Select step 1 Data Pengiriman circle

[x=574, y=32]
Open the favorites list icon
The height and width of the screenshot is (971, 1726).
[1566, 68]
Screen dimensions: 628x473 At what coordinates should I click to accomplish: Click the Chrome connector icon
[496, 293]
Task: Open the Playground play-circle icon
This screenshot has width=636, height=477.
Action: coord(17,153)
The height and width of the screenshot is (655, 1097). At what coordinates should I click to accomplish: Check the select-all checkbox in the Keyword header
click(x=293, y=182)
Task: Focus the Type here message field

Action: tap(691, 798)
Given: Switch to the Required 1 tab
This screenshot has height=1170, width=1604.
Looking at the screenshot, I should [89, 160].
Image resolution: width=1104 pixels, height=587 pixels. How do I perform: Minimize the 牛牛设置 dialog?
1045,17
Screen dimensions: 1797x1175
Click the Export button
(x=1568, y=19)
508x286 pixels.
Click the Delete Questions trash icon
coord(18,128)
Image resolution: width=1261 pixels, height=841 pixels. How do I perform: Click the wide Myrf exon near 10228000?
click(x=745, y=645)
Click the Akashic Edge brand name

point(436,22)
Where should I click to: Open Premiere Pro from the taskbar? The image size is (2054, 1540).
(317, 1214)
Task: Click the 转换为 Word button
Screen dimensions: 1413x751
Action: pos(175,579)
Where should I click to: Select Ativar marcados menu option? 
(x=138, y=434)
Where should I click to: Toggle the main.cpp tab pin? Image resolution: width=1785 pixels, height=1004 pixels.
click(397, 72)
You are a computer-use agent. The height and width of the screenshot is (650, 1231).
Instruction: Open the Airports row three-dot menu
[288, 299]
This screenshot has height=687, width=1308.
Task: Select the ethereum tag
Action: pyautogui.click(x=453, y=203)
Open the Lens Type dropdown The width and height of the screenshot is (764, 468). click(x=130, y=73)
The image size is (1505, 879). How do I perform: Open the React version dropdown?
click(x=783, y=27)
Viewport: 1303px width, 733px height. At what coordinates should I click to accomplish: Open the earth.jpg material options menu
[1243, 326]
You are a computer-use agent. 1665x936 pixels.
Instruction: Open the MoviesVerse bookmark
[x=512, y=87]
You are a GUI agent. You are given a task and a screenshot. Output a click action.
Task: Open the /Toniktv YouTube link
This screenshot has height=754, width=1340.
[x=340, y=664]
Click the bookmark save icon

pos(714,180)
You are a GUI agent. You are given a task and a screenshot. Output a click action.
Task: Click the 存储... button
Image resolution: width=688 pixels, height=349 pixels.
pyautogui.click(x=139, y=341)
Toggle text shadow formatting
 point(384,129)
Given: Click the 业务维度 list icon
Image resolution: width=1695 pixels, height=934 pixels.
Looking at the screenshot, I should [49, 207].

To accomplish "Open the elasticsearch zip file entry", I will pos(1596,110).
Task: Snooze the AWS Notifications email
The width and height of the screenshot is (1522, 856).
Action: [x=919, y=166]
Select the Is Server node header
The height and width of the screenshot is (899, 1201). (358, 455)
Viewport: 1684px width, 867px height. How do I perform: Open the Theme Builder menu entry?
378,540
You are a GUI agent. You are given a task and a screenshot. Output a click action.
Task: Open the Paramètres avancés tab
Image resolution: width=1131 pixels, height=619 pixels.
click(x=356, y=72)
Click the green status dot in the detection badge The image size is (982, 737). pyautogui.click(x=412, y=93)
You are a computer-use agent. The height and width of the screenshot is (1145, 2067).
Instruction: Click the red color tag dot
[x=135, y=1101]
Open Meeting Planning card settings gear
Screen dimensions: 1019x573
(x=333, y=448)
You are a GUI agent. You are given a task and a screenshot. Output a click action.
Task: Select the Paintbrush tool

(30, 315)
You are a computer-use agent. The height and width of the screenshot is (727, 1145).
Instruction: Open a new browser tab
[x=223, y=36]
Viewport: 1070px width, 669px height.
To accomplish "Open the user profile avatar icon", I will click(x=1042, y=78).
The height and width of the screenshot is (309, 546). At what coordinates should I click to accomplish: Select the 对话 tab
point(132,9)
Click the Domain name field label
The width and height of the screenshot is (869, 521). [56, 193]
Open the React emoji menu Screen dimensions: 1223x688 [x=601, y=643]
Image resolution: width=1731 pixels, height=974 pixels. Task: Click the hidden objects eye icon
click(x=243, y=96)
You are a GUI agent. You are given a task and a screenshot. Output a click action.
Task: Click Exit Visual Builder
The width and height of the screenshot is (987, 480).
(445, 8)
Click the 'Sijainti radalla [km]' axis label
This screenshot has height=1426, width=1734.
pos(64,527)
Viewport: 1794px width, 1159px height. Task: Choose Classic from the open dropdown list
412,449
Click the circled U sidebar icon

====================

* **EXERCISE GOAL**
Given the word "computer", show every line of the records that contains it.

* **RESPONSE**
You are a computer-use agent. The height and width of the screenshot is (650, 1231).
You are a computer-use agent. 1665x936 pixels.
You are a computer-use agent. The height and width of the screenshot is (1145, 2067).
You are a computer-use agent. The height and width of the screenshot is (727, 1145).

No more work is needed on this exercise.